In how many lines of the listing does the string "will" appear? Give only the number.

**Provided data**
--------------------
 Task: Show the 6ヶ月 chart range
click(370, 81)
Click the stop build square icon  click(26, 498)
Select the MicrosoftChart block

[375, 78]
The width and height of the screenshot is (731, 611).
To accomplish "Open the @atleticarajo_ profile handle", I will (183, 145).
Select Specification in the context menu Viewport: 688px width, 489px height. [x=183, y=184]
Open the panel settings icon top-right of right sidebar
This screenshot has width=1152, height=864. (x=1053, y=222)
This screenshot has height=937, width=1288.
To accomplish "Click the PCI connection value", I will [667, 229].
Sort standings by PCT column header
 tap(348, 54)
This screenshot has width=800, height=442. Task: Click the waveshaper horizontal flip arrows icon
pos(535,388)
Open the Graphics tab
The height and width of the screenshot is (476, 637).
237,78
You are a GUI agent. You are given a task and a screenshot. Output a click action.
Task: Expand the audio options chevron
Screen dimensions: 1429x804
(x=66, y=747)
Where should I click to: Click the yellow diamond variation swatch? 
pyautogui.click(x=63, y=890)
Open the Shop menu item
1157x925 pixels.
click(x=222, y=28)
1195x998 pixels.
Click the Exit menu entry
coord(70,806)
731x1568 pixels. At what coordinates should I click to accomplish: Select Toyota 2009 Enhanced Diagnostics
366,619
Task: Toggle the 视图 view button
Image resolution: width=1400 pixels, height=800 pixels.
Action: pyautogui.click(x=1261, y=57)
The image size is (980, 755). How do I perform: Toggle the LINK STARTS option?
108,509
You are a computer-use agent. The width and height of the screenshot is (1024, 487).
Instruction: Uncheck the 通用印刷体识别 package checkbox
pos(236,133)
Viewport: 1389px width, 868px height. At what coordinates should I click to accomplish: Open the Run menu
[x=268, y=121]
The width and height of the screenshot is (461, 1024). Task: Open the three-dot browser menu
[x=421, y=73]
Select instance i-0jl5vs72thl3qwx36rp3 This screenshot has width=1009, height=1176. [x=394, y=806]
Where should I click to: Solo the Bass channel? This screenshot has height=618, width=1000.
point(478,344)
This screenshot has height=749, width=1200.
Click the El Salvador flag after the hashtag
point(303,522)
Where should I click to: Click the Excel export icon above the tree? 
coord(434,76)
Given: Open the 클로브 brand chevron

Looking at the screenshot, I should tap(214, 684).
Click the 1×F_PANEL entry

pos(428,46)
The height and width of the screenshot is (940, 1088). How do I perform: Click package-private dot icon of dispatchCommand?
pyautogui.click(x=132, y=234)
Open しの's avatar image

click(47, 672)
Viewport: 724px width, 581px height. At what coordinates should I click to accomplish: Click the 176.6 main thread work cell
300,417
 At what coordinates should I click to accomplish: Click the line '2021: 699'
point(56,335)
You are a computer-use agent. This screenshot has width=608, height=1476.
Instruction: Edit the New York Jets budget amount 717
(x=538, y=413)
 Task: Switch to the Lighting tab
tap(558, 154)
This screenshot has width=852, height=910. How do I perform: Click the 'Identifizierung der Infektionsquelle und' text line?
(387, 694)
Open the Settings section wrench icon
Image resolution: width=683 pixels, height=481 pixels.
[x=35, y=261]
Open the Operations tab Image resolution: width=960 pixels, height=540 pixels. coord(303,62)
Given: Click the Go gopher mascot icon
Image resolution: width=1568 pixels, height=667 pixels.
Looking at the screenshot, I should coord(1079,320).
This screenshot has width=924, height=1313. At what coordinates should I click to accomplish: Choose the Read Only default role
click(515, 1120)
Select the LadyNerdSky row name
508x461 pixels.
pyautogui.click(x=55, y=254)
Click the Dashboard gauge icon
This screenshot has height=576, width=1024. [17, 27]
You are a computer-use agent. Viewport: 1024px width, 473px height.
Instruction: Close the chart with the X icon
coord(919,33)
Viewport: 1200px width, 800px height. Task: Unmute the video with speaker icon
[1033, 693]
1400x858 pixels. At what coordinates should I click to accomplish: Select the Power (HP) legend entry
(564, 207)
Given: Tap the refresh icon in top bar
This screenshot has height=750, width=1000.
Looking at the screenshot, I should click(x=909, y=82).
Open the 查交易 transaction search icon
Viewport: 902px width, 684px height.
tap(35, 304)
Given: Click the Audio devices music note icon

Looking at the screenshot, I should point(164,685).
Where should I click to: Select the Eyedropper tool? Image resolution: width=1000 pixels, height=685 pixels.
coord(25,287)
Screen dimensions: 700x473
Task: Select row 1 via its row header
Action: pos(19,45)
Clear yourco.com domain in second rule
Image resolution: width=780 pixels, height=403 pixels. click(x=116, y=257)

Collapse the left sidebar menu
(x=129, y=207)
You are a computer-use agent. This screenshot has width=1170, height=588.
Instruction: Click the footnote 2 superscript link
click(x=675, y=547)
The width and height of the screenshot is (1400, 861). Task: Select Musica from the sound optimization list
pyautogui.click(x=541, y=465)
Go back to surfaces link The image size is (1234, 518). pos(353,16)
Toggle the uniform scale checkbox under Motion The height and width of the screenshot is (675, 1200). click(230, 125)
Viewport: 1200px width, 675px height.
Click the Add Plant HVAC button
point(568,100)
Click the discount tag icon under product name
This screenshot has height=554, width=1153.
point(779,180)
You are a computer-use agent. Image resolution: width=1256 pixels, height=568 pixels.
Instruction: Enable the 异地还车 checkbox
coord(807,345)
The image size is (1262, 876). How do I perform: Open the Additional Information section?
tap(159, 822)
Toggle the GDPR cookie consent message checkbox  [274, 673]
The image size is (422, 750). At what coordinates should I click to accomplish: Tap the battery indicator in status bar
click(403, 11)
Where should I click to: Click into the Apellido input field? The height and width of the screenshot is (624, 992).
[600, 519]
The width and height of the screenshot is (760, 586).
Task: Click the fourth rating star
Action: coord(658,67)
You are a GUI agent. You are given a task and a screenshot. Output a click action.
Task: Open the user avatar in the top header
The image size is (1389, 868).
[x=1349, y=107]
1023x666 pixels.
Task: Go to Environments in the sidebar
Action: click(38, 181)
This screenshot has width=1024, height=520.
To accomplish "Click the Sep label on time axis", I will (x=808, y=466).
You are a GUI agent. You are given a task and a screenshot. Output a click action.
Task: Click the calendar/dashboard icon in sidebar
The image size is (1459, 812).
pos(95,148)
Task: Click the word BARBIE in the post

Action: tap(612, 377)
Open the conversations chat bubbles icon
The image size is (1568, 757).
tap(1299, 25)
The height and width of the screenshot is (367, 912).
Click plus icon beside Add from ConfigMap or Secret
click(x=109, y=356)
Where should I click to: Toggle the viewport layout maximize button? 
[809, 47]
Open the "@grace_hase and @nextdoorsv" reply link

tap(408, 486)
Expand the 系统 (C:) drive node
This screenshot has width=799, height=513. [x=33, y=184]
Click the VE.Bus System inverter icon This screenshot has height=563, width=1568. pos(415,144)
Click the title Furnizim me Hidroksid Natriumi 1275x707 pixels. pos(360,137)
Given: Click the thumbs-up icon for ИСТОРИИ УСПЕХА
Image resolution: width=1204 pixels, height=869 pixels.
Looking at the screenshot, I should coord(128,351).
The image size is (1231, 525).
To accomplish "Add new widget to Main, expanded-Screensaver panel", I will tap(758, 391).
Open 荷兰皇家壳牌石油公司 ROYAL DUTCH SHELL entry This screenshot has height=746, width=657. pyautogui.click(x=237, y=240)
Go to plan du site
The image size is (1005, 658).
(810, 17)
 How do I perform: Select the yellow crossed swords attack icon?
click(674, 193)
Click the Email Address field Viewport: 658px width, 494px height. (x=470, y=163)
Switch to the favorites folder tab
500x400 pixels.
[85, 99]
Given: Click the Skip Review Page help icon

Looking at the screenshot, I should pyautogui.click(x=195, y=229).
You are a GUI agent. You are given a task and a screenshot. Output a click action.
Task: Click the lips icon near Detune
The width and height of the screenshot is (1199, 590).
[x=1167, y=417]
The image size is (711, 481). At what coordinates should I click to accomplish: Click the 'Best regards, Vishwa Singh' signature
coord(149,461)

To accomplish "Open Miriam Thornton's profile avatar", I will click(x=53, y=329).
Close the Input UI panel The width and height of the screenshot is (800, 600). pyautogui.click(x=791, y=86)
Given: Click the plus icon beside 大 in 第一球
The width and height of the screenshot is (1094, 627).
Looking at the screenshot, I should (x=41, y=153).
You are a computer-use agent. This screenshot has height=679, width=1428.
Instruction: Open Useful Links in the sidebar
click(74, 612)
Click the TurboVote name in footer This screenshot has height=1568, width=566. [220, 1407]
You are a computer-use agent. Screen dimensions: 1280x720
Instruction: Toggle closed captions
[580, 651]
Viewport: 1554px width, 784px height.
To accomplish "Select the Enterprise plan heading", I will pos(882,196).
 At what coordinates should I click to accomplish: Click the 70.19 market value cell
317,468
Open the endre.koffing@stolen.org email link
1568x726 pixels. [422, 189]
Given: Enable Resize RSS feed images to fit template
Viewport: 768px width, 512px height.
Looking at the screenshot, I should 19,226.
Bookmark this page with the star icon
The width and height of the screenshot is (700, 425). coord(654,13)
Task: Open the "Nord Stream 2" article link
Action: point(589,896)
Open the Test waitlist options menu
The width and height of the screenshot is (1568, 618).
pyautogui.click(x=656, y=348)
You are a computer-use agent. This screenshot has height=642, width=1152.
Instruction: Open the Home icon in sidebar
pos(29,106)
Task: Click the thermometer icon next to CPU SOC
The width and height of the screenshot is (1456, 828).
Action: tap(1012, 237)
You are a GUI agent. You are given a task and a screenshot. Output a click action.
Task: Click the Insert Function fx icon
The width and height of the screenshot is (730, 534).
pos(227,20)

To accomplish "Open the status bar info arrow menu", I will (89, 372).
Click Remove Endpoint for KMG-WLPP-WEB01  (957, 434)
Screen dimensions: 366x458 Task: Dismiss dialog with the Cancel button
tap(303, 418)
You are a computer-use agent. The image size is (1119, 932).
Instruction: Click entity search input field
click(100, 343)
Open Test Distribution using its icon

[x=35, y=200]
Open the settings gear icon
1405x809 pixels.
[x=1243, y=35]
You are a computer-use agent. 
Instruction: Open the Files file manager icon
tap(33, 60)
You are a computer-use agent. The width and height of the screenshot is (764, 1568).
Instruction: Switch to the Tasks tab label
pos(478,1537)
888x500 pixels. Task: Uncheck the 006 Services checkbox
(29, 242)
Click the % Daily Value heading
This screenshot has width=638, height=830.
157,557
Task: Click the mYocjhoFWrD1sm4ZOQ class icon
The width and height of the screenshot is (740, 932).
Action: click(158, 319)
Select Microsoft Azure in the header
--------------------
**Result of this task**
7